_Material provided_
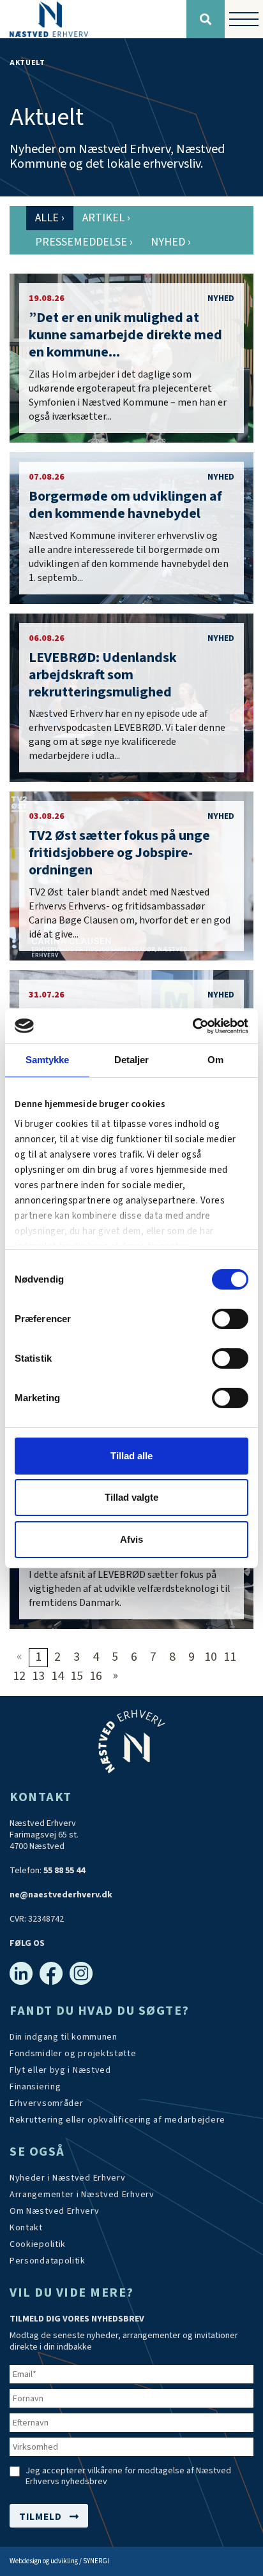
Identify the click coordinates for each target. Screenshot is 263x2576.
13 (38, 1676)
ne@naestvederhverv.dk (61, 1894)
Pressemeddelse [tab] (84, 242)
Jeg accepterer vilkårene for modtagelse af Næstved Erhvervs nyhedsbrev (128, 2476)
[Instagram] (81, 1973)
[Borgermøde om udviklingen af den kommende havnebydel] (131, 528)
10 (210, 1657)
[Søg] (205, 19)
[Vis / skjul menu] (244, 19)
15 (76, 1676)
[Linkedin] (21, 1973)
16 (95, 1676)
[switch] (230, 1319)
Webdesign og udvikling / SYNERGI (59, 2561)
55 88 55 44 (64, 1870)
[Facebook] (51, 1973)
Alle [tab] (49, 218)
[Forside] (93, 19)
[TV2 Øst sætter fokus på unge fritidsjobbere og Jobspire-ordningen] (131, 875)
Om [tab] (215, 1059)
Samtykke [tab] (48, 1059)
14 (57, 1676)
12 (19, 1676)
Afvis (131, 1539)
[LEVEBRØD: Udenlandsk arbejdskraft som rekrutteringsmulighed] (131, 698)
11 (229, 1657)
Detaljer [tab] (131, 1059)
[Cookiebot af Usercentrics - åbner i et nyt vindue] (192, 1025)
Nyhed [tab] (171, 242)
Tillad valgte (131, 1497)
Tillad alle (131, 1455)
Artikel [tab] (106, 218)
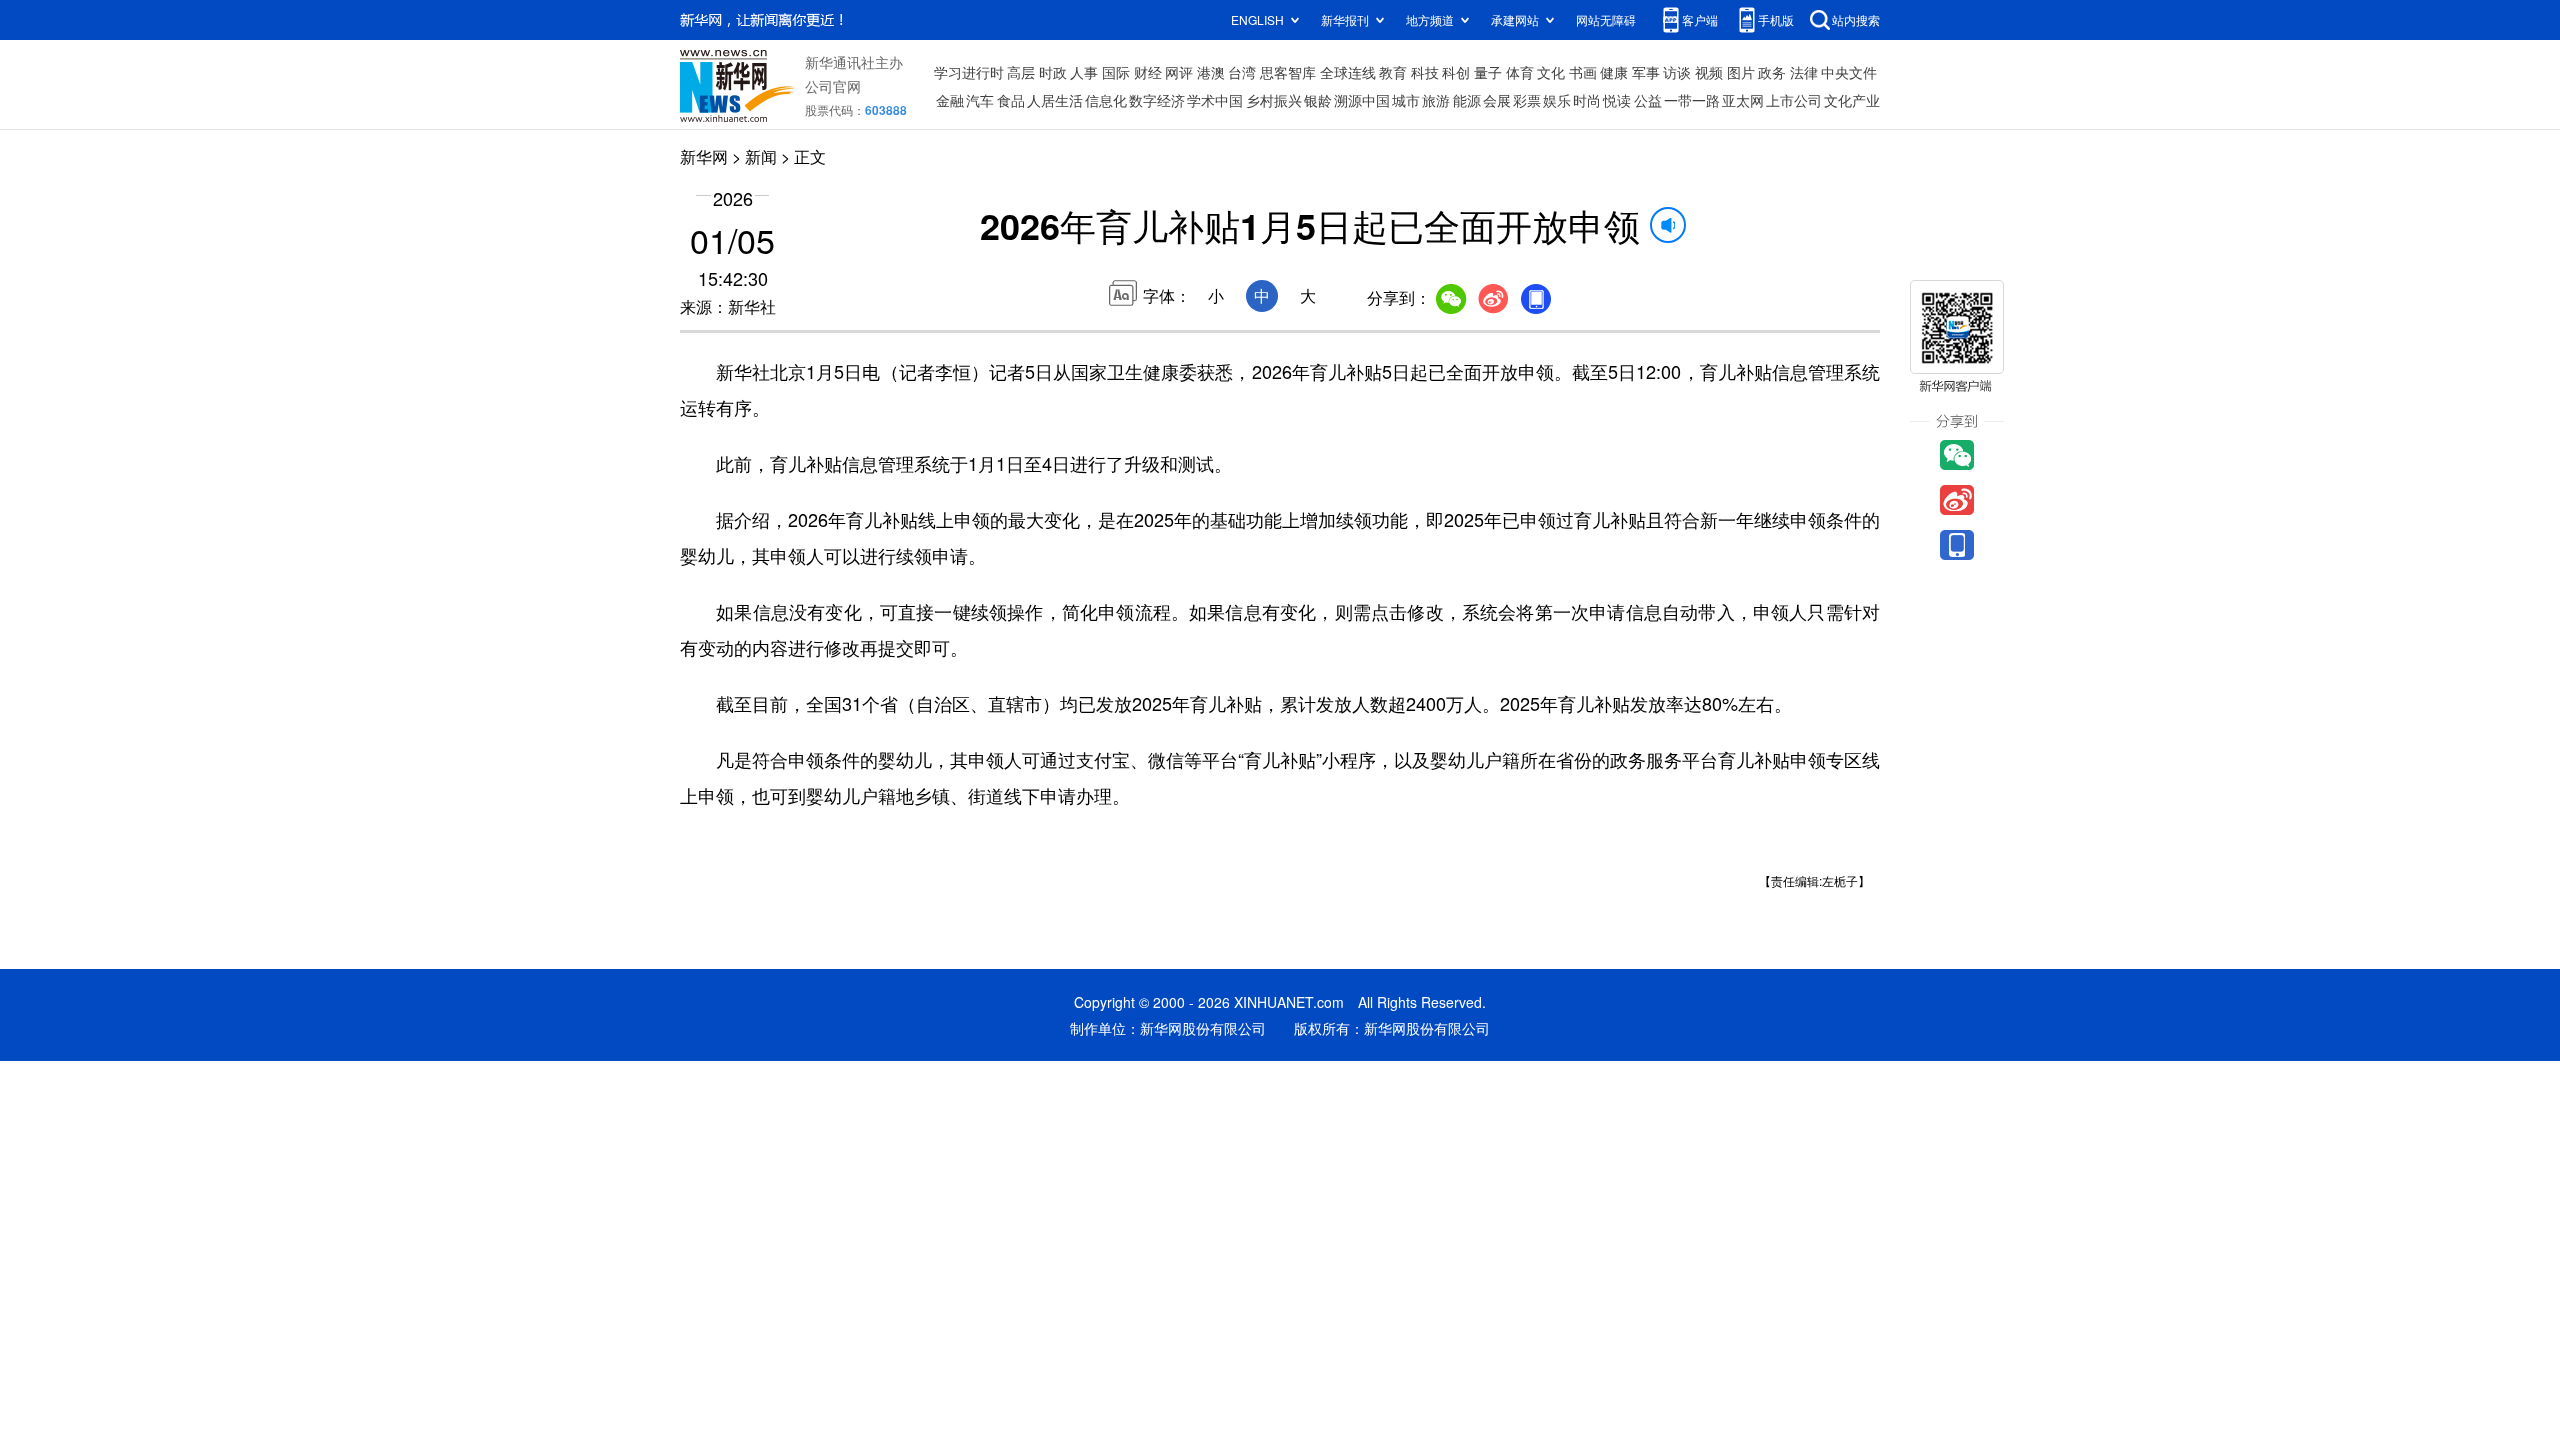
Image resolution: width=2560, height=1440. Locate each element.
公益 (1648, 100)
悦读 (1617, 100)
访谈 (1677, 72)
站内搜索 (1856, 19)
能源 (1467, 100)
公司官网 (833, 86)
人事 (1084, 72)
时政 (1053, 72)
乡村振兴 (1274, 100)
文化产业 (1852, 100)
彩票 (1527, 100)
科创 (1456, 72)
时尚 (1587, 100)
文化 (1551, 72)
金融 (950, 100)
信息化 (1106, 100)
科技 (1425, 72)
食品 (1011, 100)
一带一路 (1692, 100)
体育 (1520, 72)
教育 (1393, 72)
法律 (1804, 72)
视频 (1709, 72)
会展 (1497, 100)
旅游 (1436, 100)
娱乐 (1557, 100)
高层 (1021, 72)
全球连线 (1348, 72)
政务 (1772, 72)
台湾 (1242, 72)
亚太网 (1743, 100)
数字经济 (1157, 100)
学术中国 (1215, 100)
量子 (1488, 72)
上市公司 (1794, 100)
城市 (1406, 100)
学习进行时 (969, 72)
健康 (1614, 72)
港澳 (1211, 72)
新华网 (704, 156)
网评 (1179, 72)
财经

_Exercise objective_
Although the entries contain pictures, reproduce only the rest, exactly as written.

_Exercise output_
Identify the click coordinates for each target. Screenshot is 263x2576.
13 (38, 1676)
ne@naestvederhverv.dk (61, 1894)
Pressemeddelse [tab] (84, 242)
Jeg accepterer vilkårene for modtagelse af Næstved Erhvervs nyhedsbrev (128, 2476)
[Instagram] (81, 1973)
[Borgermøde om udviklingen af den kommende havnebydel] (131, 528)
10 (210, 1657)
[Søg] (205, 19)
[Vis / skjul menu] (244, 19)
15 (76, 1676)
[Linkedin] (21, 1973)
16 (95, 1676)
[switch] (230, 1319)
Webdesign og udvikling / SYNERGI (59, 2561)
55 88 55 44 (64, 1870)
[Facebook] (51, 1973)
Alle [tab] (49, 218)
[Forside] (93, 19)
[TV2 Øst sætter fokus på unge fritidsjobbere og Jobspire-ordningen] (131, 875)
Om [tab] (215, 1059)
Samtykke [tab] (48, 1059)
14 (57, 1676)
12 (19, 1676)
Afvis (131, 1539)
[LEVEBRØD: Udenlandsk arbejdskraft som rekrutteringsmulighed] (131, 698)
11 (229, 1657)
Detaljer [tab] (131, 1059)
[Cookiebot af Usercentrics - åbner i et nyt vindue] (192, 1025)
Nyhed [tab] (171, 242)
Tillad valgte (131, 1497)
Tillad alle (131, 1455)
Artikel [tab] (106, 218)
Image resolution: width=2560, height=1440. Locate each element.
公益 (1648, 100)
悦读 (1617, 100)
访谈 (1677, 72)
站内搜索 (1856, 19)
能源 (1467, 100)
公司官网 (833, 86)
人事 (1084, 72)
时政 (1053, 72)
乡村振兴 (1274, 100)
文化产业 (1852, 100)
彩票 (1527, 100)
科创 (1456, 72)
时尚 (1587, 100)
文化 (1551, 72)
金融 (950, 100)
信息化 (1106, 100)
科技 (1425, 72)
食品 (1011, 100)
一带一路 (1692, 100)
体育 (1520, 72)
教育 (1393, 72)
法律 (1804, 72)
视频 (1709, 72)
会展 (1497, 100)
旅游 (1436, 100)
娱乐 (1557, 100)
高层 (1021, 72)
全球连线 (1348, 72)
政务 (1772, 72)
台湾 (1242, 72)
亚太网 (1743, 100)
数字经济 (1157, 100)
学术中国 (1215, 100)
量子 (1488, 72)
上市公司 (1794, 100)
城市 (1406, 100)
学习进行时 (969, 72)
健康 (1614, 72)
港澳 (1211, 72)
新华网 (704, 156)
网评 (1179, 72)
财经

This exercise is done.